DIRECTIVE
Answer these questions about the forum thread on direct manipulation, one per line:
1. On what date will the updated edition of "Designing the User Interface" be available?
2. What name did Ben suggest for the field, in place of "Computer Human Interaction"?
3. What did the visual PostScript programming environment in "The Shape of PSIBER Space" feature?

READING TEXT
Direct Manipulation: A Step Beyond Programming Languages (1983) [pdf] - panic
http://www.csc.kth.se/utbildning/kth/kurser/DH3050/hcihist11/DM.pdf
======
DonHopkins
Wow, Ben Shneiderman looks so young in that photo. He's still hard at work
making computers easier for people to use, and he just published a major
update to his classic book, "Designing the User Interface: Strategies for
Effective Human-Computer Interaction", which just went to the printers and
will be available on April 26. [1]

I enjoyed working with him at the University of Maryland Human Computer
Interaction Lab, and the experience deeply influenced everything I've done
since.

Ben is the human who suggested the field be called "Human Computer
Interaction" instead of "Computer Human Interaction", to put humans first.

He defined the term Direct Manipulation [2] as:

1) continuous representation of the objects and actions,

2) rapid, incremental, and reversible actions, and

3) physical actions and gestures to replace typed commands.

He also came up with the blue underlined hypertext link, as well as embedded
graphical links [3] for the "HyperTIES" system [4].

Here's a paper I published when I was at HCIL, about a visual PostScript
programming environment that featured "direct stack manipulation": "The Shape
of PSIBER Space - October 1989". [5]

Ben's an avid photographer, and has published this photo history of SIGCHI
conferences. [6]

[1] [http://www.amazon.com/Designing-User-Interface-Human-
Compute...](http://www.amazon.com/Designing-User-Interface-Human-Computer-
Interaction/dp/0321537351)

Text and element-pointing records
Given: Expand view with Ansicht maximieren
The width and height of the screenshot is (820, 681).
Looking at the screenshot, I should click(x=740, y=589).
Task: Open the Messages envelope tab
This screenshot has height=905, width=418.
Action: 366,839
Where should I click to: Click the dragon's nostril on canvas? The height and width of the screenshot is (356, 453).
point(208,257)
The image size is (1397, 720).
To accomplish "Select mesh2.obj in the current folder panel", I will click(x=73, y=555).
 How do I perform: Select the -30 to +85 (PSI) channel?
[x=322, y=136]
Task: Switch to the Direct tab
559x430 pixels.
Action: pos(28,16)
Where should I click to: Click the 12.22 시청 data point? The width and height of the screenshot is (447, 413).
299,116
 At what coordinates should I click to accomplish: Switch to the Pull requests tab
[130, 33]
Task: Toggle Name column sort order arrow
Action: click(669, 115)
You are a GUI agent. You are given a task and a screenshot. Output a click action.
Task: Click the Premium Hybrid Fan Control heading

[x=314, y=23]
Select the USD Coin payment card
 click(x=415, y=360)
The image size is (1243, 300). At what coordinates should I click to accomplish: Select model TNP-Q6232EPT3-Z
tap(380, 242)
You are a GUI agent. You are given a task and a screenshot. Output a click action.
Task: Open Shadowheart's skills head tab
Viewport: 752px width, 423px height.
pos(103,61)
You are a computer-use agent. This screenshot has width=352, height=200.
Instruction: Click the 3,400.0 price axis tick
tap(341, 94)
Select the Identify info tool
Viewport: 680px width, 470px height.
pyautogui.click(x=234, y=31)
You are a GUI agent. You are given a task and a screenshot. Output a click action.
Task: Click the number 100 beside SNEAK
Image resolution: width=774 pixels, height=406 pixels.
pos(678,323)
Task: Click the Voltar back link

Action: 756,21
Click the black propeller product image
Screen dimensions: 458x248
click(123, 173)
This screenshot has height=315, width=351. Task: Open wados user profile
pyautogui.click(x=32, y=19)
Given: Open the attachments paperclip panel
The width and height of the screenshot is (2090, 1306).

ANSWER TO THE TASK
1. April 26
2. Human Computer Interaction
3. Direct stack manipulation